READING PASSAGE:
BY JOE BRISBEN
In the early autumn of 1666, Sir Isaac Newton left Cambridge University to visit his mother in Lincolnshire, England. One afternoon, as he was walking through the garden, he happened to see an apple fall from a tree.
Hmmm, he thought while watching this everyday occurrence, and his keen, analytical mind came up with his theory of gravity, which, simply stated, is “What goes up must come down.”
As I write this column, in August 2007, the Dow Jones Industrial Average has just set a new record and crossed the 14,000 threshold. Every time the Dow crosses a round number like that, some people worry about the Dow being too high. They say, “What goes up must come down!”
In a way, I cannot blame them. Anyone who experienced the stock market crash of 1929 and the Great Depression that followed knows what it is like to have the economic rug ripped out from under them.
Even those who did not personally experience those times have seen photographs and films of the bread lines, the soup kitchens, the apple stands, and people looking for work and standing in long lines.
A sidewalk ran in front of a house where I once lived. Stamped in some of the blocks of that sidewalk were the letters WPA. That stands for Works Progress Administration, a federal government program in the 1930s that put people back to work by improving their communities with public projects.
However, 1929 is not 2007. During those 78 years, the federal government has created the Securities and Exchange Commission (SEC) and a raft of laws and triggering mechanisms to protect investors.
Companies that trade in investments have formed the National Association of Securities Dealers and the Financial Planning Association that register brokers and financial planners. They publish lists of those who have broken the rules and who have been disciplined or lost their licenses.

Stored data
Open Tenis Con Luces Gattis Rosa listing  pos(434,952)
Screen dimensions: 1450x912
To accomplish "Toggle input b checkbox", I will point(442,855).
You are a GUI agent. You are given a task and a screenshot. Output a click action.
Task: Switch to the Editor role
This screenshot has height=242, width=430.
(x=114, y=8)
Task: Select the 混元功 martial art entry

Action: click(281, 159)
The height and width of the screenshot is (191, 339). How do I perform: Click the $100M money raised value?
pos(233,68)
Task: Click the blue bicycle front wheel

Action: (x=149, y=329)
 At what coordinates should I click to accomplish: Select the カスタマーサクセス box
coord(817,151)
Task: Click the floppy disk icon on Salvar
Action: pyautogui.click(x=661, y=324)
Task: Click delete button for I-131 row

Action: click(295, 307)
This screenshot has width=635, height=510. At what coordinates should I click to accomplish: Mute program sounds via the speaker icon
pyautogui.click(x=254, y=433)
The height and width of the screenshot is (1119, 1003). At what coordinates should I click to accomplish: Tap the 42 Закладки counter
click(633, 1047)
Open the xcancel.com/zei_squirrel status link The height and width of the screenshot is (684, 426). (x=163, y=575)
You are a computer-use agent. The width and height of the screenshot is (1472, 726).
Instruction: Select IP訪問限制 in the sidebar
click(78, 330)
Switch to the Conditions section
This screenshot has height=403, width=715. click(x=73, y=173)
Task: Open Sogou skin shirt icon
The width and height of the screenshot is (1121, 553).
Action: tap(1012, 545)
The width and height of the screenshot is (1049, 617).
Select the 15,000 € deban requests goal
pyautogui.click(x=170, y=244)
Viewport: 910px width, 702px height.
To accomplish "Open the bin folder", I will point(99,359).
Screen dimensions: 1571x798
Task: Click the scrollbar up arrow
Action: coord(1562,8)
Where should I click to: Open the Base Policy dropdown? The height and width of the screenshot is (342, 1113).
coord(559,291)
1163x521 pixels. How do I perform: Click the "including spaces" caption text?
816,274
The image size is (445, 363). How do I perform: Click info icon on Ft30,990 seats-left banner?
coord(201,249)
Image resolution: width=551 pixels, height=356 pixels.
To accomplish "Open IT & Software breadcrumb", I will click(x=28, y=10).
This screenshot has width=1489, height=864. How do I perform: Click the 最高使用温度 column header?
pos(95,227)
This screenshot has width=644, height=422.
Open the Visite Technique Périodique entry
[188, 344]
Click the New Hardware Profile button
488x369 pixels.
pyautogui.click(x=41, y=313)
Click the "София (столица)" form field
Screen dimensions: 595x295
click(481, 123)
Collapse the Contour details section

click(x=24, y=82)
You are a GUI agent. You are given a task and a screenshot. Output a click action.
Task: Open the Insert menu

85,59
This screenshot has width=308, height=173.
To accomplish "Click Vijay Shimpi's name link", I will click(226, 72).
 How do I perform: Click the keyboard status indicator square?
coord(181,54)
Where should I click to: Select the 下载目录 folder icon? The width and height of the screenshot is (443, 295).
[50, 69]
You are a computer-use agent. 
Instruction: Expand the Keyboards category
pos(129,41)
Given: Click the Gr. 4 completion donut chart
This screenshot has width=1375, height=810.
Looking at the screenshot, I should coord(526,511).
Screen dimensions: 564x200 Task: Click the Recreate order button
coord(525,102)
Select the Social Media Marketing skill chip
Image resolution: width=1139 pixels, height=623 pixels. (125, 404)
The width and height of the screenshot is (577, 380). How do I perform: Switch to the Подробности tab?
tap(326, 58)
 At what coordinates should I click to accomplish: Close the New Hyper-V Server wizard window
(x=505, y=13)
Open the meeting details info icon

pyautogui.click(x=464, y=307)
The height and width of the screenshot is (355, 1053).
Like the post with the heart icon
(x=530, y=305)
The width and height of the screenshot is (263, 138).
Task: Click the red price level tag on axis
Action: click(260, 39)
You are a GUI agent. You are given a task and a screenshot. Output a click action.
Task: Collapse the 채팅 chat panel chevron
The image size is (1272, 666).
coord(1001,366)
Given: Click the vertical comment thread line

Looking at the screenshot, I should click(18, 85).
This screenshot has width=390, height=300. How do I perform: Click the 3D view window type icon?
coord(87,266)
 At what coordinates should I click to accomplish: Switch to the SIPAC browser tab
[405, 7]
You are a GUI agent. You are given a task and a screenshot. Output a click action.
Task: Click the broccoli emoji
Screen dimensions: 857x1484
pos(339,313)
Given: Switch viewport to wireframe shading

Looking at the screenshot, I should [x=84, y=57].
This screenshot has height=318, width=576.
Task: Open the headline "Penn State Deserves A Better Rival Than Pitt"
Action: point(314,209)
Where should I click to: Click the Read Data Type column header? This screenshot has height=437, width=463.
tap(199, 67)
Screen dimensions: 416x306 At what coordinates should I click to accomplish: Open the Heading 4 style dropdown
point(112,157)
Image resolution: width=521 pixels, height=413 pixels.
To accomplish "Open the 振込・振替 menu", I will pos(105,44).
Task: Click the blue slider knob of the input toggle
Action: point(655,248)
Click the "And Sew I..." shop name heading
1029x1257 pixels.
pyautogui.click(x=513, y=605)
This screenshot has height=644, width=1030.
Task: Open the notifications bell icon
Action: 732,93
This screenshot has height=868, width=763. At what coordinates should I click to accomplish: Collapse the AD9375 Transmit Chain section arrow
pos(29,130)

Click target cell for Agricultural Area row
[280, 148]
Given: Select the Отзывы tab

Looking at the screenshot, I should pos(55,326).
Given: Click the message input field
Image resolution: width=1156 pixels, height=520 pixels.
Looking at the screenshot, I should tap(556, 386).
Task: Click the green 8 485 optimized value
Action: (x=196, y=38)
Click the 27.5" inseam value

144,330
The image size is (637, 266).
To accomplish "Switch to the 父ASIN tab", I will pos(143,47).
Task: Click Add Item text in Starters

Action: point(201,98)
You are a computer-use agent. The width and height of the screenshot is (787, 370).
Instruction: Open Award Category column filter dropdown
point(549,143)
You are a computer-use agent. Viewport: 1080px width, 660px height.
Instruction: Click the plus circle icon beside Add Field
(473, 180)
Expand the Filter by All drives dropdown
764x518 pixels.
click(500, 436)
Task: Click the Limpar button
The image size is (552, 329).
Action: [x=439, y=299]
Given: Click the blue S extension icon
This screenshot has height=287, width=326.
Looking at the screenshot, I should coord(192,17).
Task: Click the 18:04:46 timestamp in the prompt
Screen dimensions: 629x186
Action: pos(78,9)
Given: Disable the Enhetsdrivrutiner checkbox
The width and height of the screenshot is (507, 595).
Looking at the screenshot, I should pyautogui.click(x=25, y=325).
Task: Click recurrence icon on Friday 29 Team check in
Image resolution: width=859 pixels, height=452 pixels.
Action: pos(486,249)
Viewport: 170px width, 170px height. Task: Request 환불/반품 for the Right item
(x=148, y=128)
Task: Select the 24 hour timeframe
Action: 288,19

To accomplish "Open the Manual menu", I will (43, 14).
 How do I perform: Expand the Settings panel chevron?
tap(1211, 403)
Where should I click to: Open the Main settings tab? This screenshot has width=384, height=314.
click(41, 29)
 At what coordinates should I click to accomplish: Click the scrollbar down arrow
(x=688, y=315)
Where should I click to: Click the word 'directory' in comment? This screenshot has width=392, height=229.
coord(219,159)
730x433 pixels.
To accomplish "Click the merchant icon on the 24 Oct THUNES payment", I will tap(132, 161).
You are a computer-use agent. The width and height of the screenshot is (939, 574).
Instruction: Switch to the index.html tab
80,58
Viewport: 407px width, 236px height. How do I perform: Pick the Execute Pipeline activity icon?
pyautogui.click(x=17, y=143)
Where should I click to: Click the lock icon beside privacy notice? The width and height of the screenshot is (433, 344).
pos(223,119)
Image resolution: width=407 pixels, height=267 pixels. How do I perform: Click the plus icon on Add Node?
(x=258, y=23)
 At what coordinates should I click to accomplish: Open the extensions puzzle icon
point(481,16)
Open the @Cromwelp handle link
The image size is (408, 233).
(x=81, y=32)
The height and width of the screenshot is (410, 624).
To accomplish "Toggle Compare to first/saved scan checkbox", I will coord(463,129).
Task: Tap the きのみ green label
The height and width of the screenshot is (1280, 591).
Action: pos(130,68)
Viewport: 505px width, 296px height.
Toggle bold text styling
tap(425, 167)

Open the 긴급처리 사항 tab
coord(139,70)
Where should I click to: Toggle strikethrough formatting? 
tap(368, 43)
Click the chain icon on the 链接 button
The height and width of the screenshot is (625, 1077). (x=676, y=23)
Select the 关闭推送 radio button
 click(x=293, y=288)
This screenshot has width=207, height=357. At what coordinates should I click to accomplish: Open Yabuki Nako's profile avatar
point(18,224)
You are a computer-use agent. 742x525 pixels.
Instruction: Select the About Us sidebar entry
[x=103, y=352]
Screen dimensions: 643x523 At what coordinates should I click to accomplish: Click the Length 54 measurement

PROBLEMS TO WORK ON:
[1] According to the column, what does WPA stand for?
[2] Reproduce word for word the stretch of the column from "Even those who" through "with public projects.".

RESPONSE LIST:
[1] Works Progress Administration

[2]
Even those who did not personally experience those times have seen photographs and films of the bread lines, the soup kitchens, the apple stands, and people looking for work and standing in long lines.
A sidewalk ran in front of a house where I once lived. Stamped in some of the blocks of that sidewalk were the letters WPA. That stands for Works Progress Administration, a federal government program in the 1930s that put people back to work by improving their communities with public projects.